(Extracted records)
□ □ □ □ □ □ □
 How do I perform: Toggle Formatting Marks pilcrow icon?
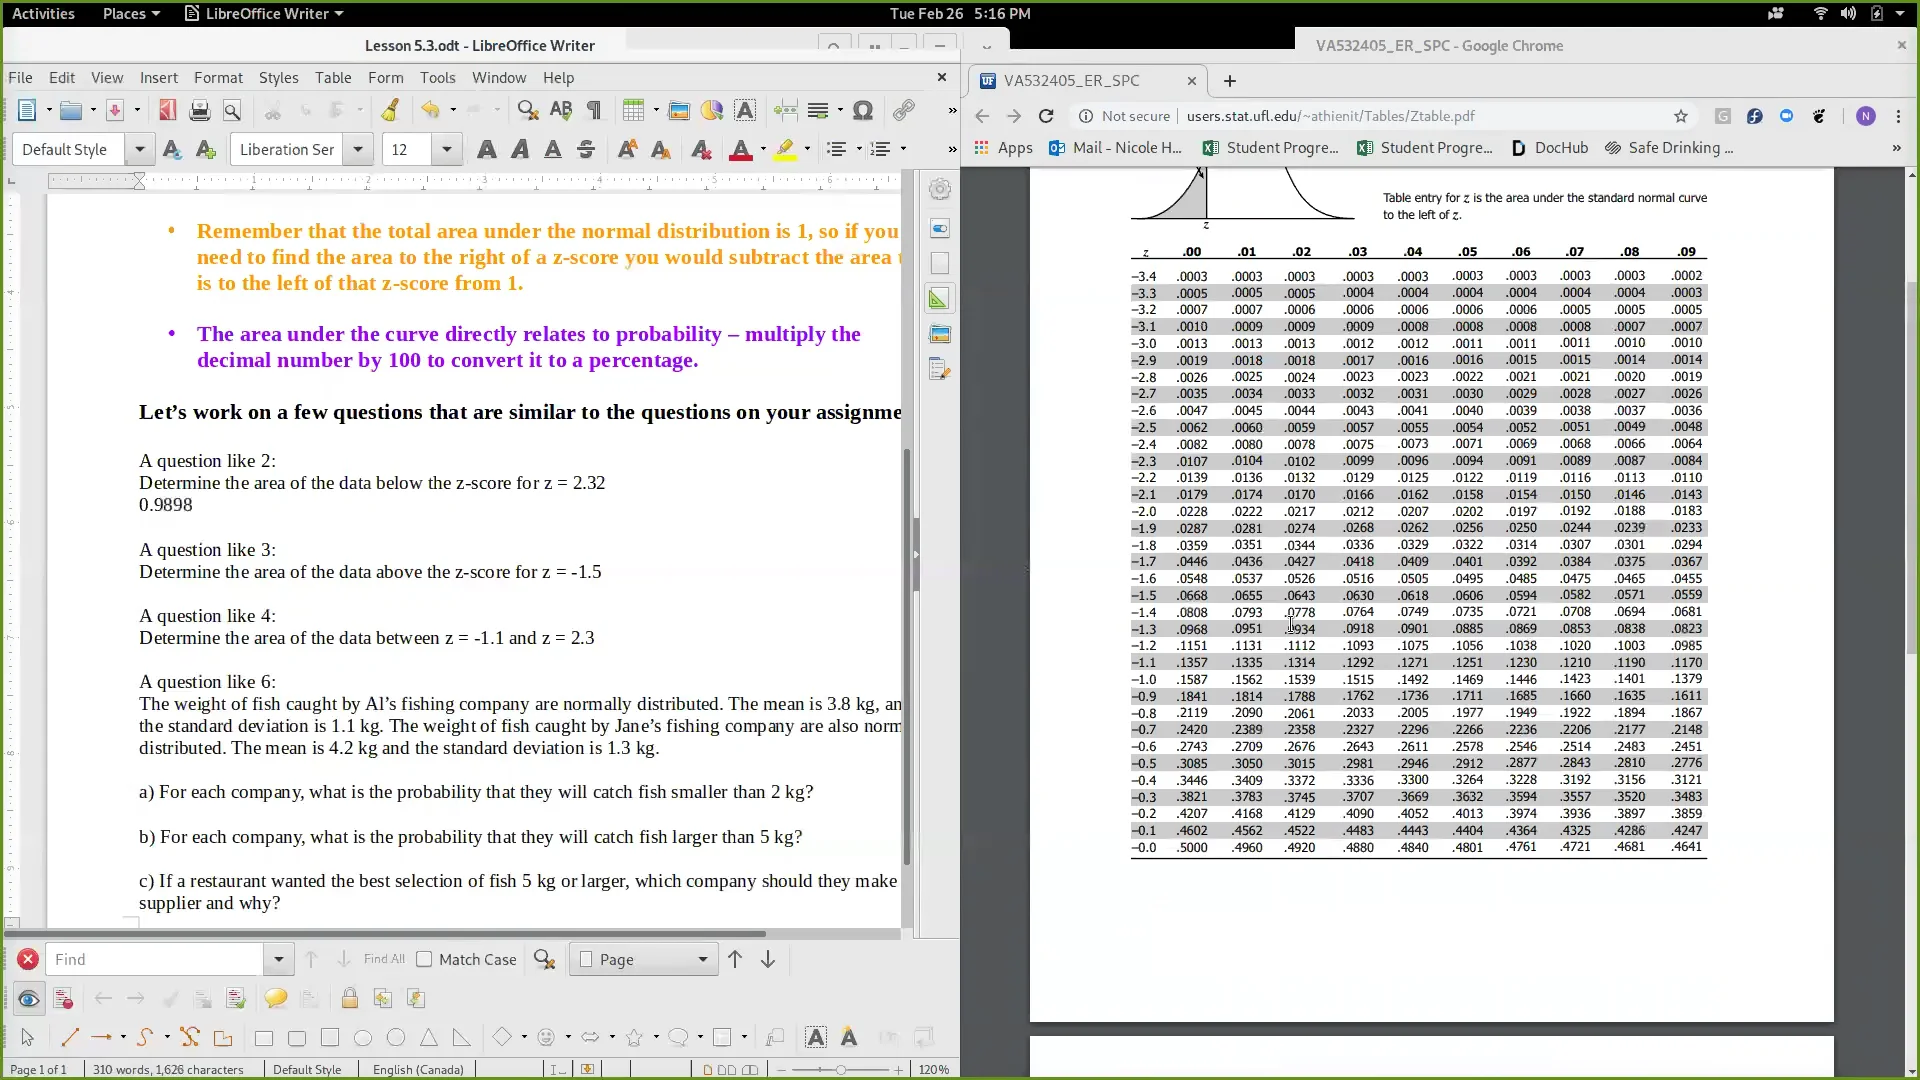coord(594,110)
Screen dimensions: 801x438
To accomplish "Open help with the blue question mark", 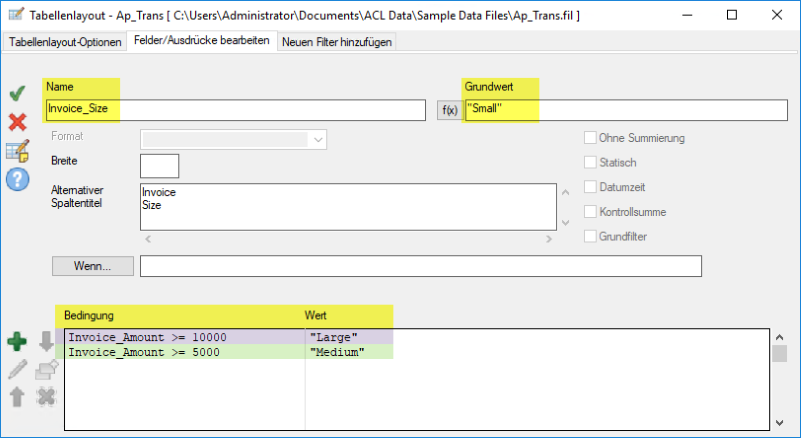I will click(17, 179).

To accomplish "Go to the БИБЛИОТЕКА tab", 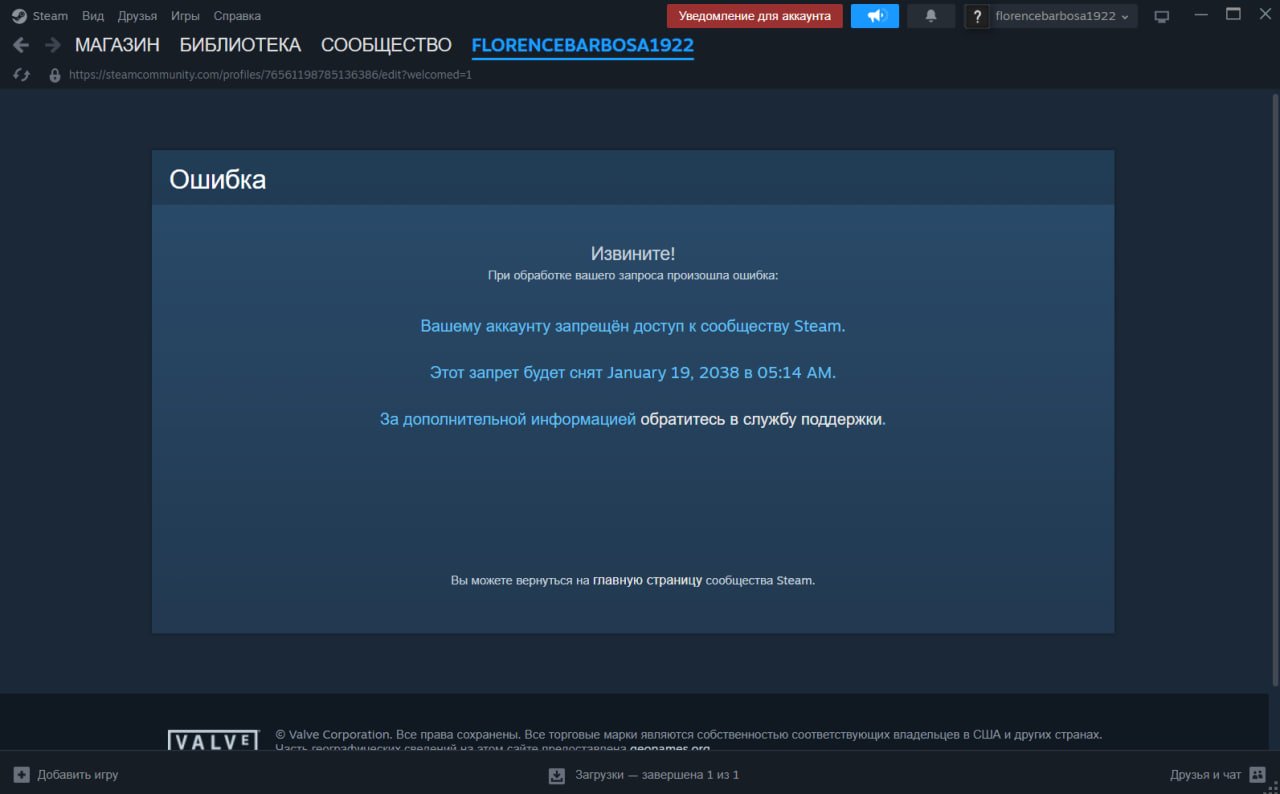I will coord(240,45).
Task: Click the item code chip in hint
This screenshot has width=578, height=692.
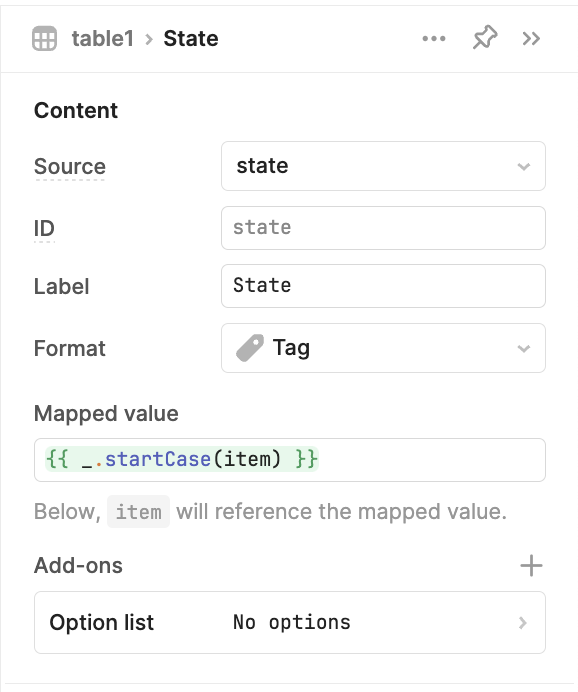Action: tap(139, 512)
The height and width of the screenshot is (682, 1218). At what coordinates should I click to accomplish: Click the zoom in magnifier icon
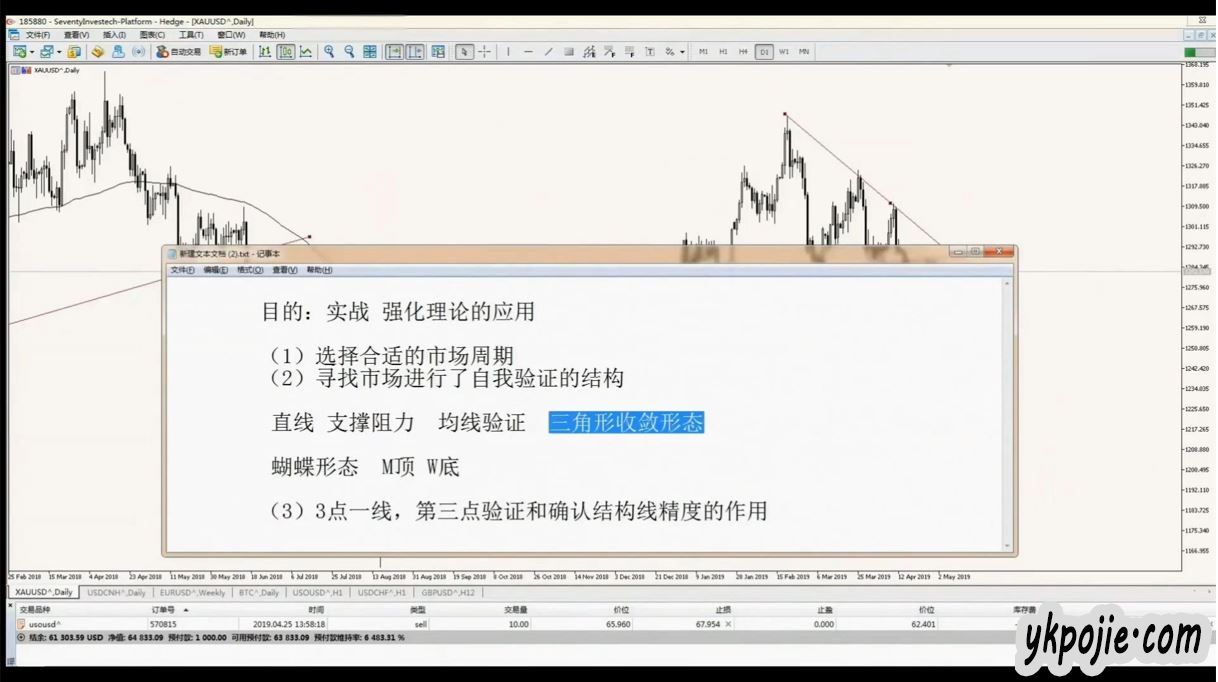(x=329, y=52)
□ □ □ □ □ □ □
■ WHAT THE EXERCISE ASKS
Extract only the lines from the line containing "The height and" through the final line of the records; keep both ends and drop every picture.

■ RESULT OF THIS TASK
The height and width of the screenshot is (682, 1218). At what coordinates should I click to accomplish: Click the zoom in magnifier icon
(x=329, y=52)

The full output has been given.